Task objective:
Copy the entries word for word, starting at the very first line and ending with the line that contains "scope (815, 567)", and leave out any pictures.

Supplied data:
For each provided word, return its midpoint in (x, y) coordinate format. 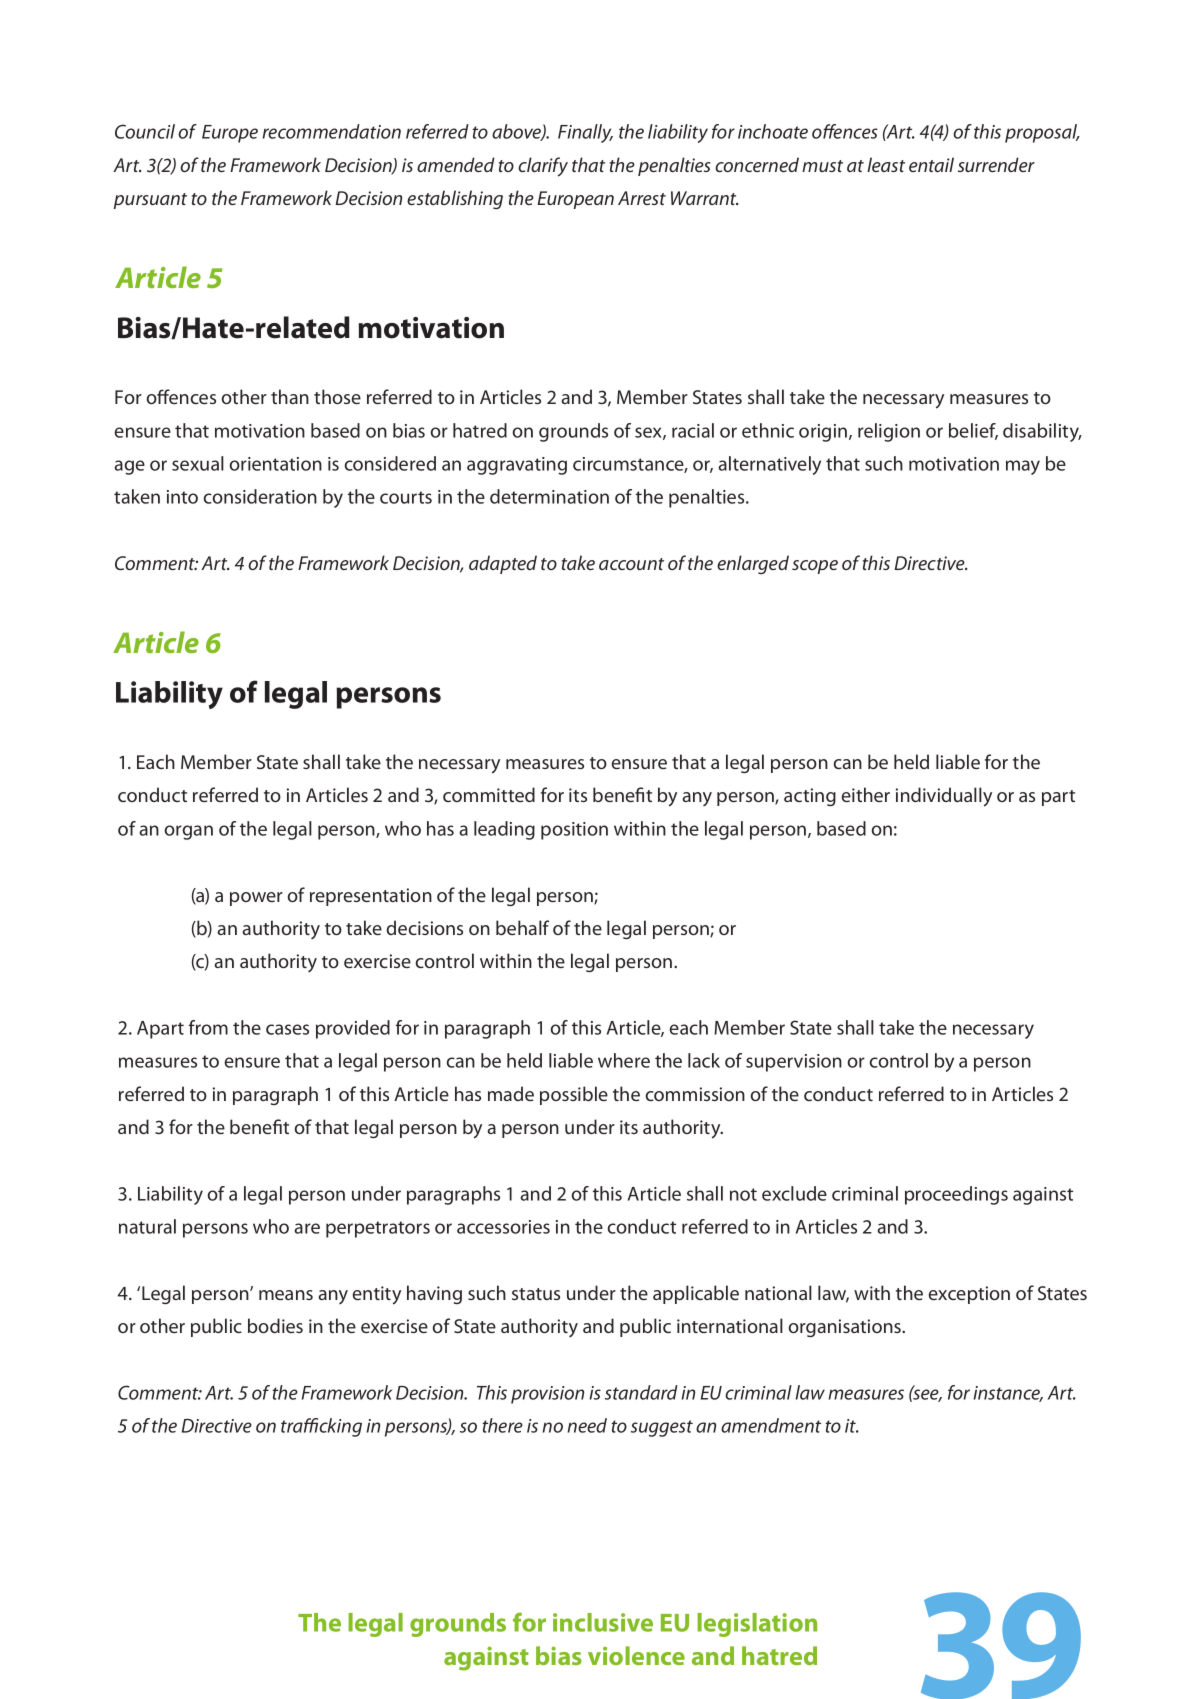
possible (574, 1095)
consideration (260, 496)
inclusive (603, 1622)
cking (340, 1427)
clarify (543, 167)
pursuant (150, 201)
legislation (757, 1625)
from (208, 1027)
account (631, 564)
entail (931, 164)
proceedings (956, 1195)
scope (815, 567)
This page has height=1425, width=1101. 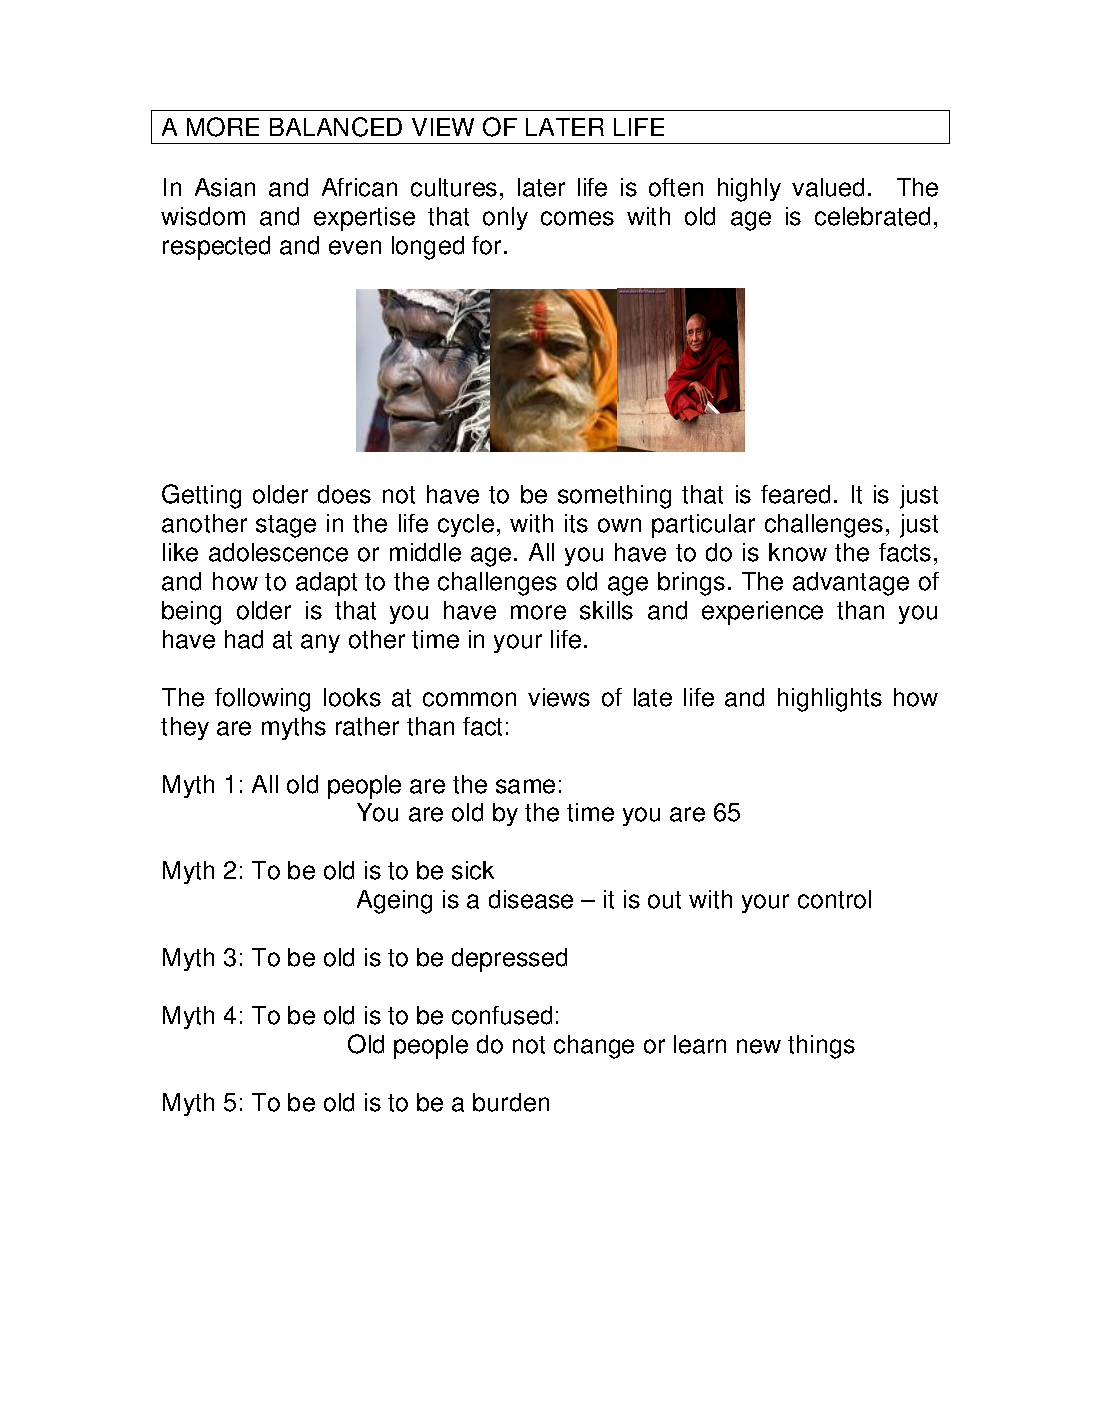 I want to click on skills, so click(x=606, y=610).
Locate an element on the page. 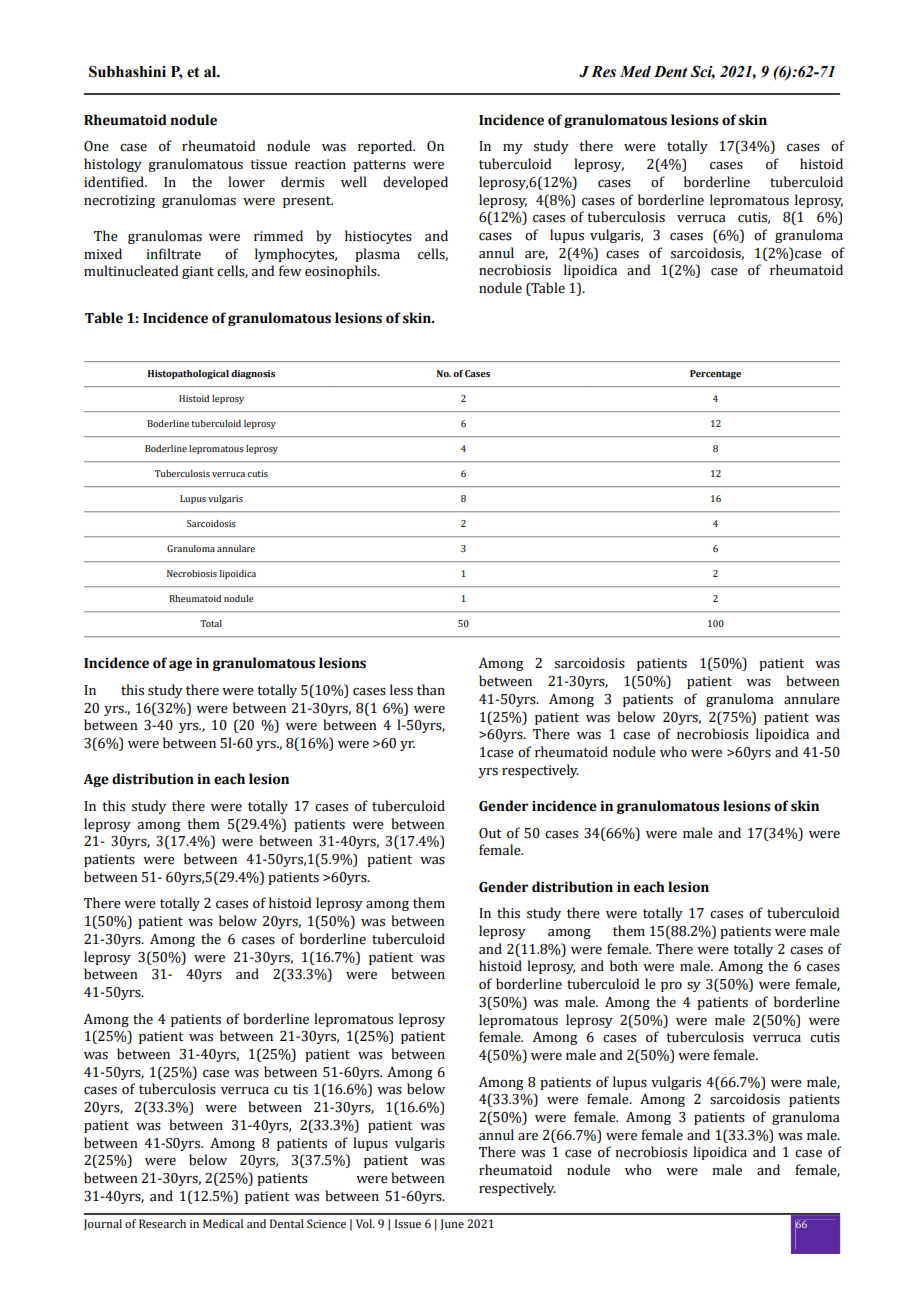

Complete output:
For each provided word, return its midpoint in (x, y) coordinate format. 
possible (574, 1095)
consideration (260, 496)
inclusive (603, 1622)
cking (340, 1427)
clarify (543, 167)
pursuant (150, 201)
legislation (757, 1625)
from (208, 1027)
account (631, 564)
entail (931, 164)
proceedings (956, 1195)
scope (815, 567)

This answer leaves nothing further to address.